Britain’s productivity level, measured in terms of output per hour worked, is around 15% below that in the United States, Germany and France – though above that in Japan, Italy and Canada – and has barely grown since the financial crisis.
Last month Prime Minister Boris Johnson highlighted the problem – as have his predecessors – though few economists agreed with his diagnosis that the past immigration of low-paid workers from the European Union bore much of the blame.
Monday’s study, by researchers at the London School of Economics and the Resolution Foundation think tank, said low business investment was the clearest difference between Britain and higher-productivity nations.
Business capital investment in Britain was 10% of gross domestic product in 2019, compared with 13% on average in the United States, Germany and France.
British business investment in research and development was 1.2% of GDP, compared with an average 2% elsewhere, and the rate of patenting was half that in the other countries, despite strong scientific research.
A global survey of management practices also suggested high-quality management was more common in the United States and Germany, although not in France.
However, other commonly cited factors – such as Britain’s smaller manufacturing sector, big gaps between the most and least productive companies, or workers being stuck in ‘zombie’ firms – did not explain Britain’s underperformance.

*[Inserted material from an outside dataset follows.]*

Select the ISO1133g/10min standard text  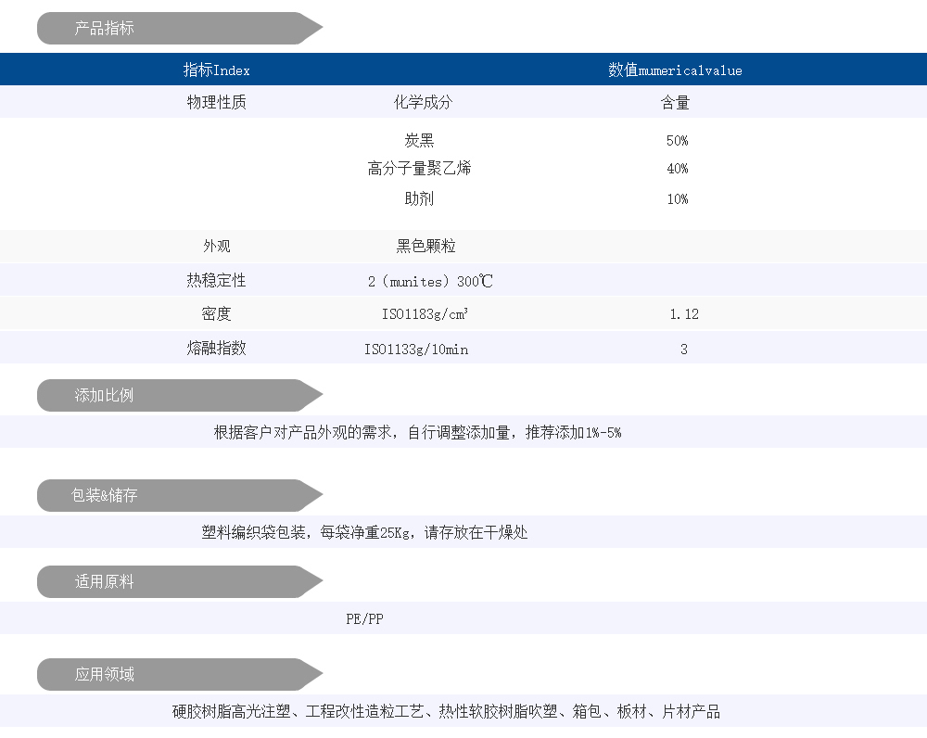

“The UK entered the 2020s with an abysmal productivity record, and a misdiagnosis of why this is happening. Rather than focus on the UK’s long-tail of unproductive firms, we need to see economy-wide improvements to how firm invest and innovate, as well as how staff are managed and trained,” said Greg Thwaites, research director at the Resolution Foundation.
Faster productivity growth is seen by almost all economists as key to long-run improvements in living standards.
But in the short run, raising Britain’s business investment to U.S., German or French levels would squeeze household consumption or require Britain to increase already-high overseas borrowing, the researchers said.
Such an increase in business investment funded by domestic resources alone would generate an extra 8 percentage points in GDP growth over 20 years, but it could take 15 years before household consumption recovered from an initial fall.
“The balance between investment, consumption and net imports, and whose consumption takes any hit, are two of the difficult tradeoffs that policy will need to address,” the research said.